Pixel coordinate grounding data:
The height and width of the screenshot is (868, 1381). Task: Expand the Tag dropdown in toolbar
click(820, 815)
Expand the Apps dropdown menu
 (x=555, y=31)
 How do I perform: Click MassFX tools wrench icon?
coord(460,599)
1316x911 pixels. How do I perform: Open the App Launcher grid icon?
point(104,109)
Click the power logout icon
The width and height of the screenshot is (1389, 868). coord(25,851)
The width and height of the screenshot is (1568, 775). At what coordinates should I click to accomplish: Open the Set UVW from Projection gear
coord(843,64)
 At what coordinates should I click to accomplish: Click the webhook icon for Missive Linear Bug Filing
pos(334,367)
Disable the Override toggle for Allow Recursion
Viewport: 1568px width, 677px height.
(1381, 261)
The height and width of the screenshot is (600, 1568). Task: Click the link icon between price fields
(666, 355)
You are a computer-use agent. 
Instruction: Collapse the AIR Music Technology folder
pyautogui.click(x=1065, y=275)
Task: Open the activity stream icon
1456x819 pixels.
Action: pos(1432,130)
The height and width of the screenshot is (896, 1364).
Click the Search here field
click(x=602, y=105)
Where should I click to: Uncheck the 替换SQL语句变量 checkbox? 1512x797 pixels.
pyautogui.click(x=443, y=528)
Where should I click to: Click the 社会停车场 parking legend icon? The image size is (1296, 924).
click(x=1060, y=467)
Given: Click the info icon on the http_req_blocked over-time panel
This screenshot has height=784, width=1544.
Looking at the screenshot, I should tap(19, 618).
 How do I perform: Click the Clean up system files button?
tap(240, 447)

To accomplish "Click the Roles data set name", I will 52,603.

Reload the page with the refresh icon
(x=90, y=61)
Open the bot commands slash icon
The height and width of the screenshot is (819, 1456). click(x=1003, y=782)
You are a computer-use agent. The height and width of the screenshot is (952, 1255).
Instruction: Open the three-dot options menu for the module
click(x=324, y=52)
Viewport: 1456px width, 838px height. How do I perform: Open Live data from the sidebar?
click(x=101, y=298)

--- What you are asked to do ---
The range runs from the line with "You are a computer-use agent. The" to the last line of the entries above, both included. Restate it word for word.

--- Answer below ---
You are a computer-use agent. The height and width of the screenshot is (952, 1255).
Instruction: Open the three-dot options menu for the module
click(x=324, y=52)
Viewport: 1456px width, 838px height. How do I perform: Open Live data from the sidebar?
click(x=101, y=298)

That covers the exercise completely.